Postmates has “blitz pricing” and Sprig, before it went out of business, charged more to deliver during busy times. Uber brought surge pricing to UberEats late last year and, in recent months, DoorDash has quietly begun testing dynamic delivery fees as well.
A handful of DoorDash customers have recently spotted the San Francisco-based delivery startup increasing its fees when demand is high. Twitter user “Indigo Sky Tomato” in late June posted a screenshot from DoorDash that read, “It’s busy right now.” The notification said a $6.99 delivery fee was being “temporarily increased” to $9.99. Another person in mid-June tweeted a screenshot of DoorDash raising its delivery fee to $4 from $0. “Doordash with surge pricing surcharge of ∞%,” the person captioned the photo.
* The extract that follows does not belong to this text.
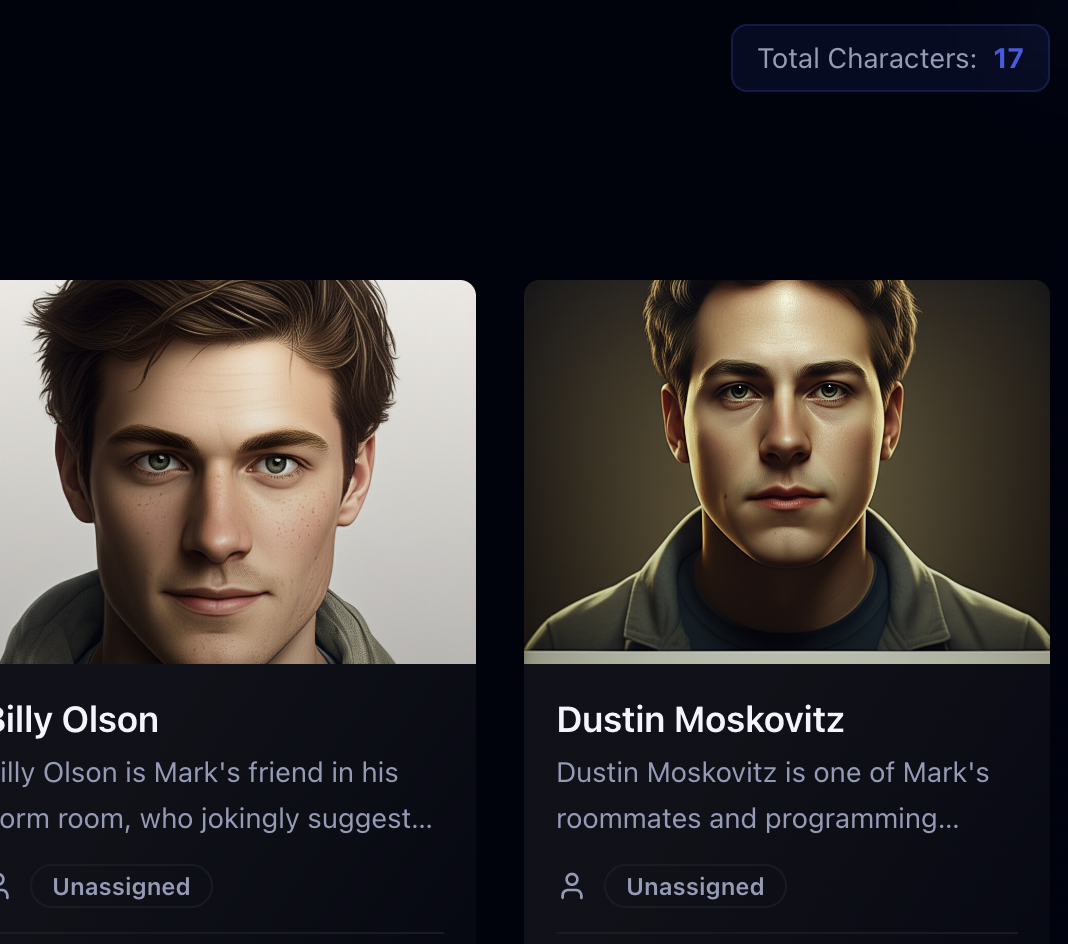Click the word Olson in the card title
The image size is (1068, 944).
110,720
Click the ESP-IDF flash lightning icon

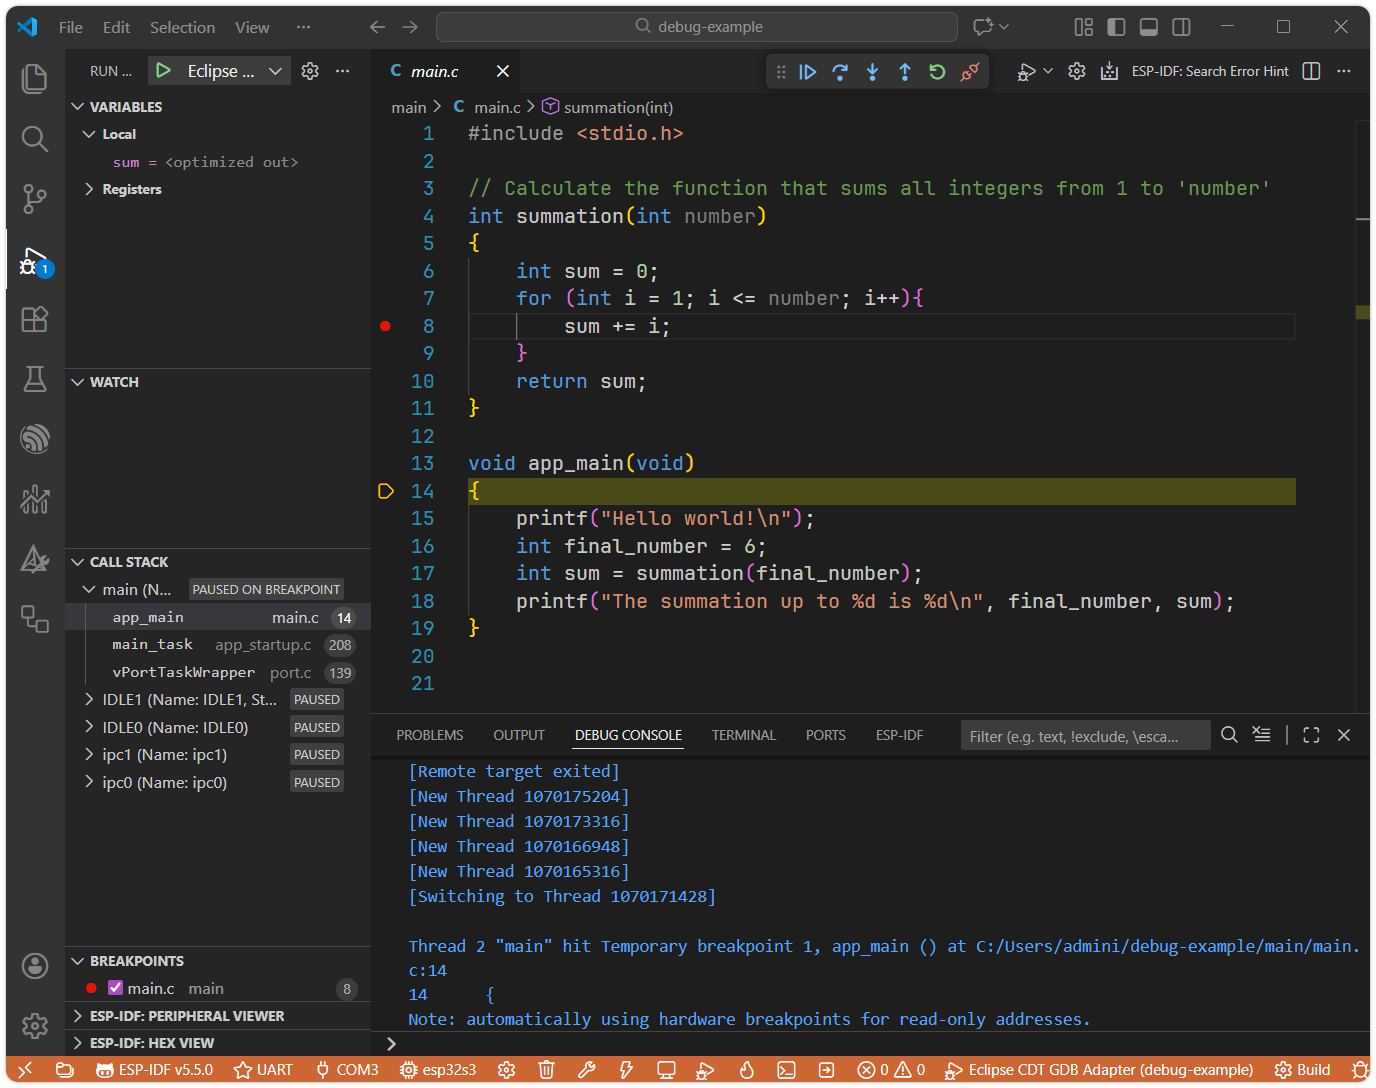coord(626,1070)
DoorDash spokesman Eitan Bencuya told Quartz that the company has been testing dynamic delivery fees in “select markets” since February, most recently the San Francisco Bay Area, parts of Los Angeles, Chicago, and Phoenix.
DoorDash is one of several Silicon Valley startups jockeying to deliver food from restaurants and stuff from convenience stores. Venture capitalists have poured billions into these startups in recent years in hopes of catching the next big on-demand success story—Uber, but for food. DoorDash was founded in 2013 and valued at about $600 million when it last raised money from investors in March 2016. The company charges delivery fees that range from 99 cents to $7.99 plus a service fee of 7% to 15% on every order.
Companies that hire independent contractors—like DoorDash, Uber, and Postmates—like surge pricing because it helps them encourage their workers to come online during busy periods. You can’t tell an independent contractor when to work, as it risks being deemed “employer-like” by a court, but you can give them a nudge by offering to pay more during certain hours. Uber uses a variety of incentives, including surge pricing, to get drivers on the road when it needs them most.
Customers, on the other hand, have grown somewhat accustomed to surge pricing thanks to Uber, but generally speaking they still don’t like it. That’s understandable: Who wants to pay an extra $4 to get a burger during the lunch rush? You might bite the bullet with rides—for example, if you really need a car to get to the airport—but it’s less clear how many people will do the same to get a meal, especially when they could easily order the same thing on another app. Thanks to venture capitalists, those of us who live in cities these days have plenty of food delivery options.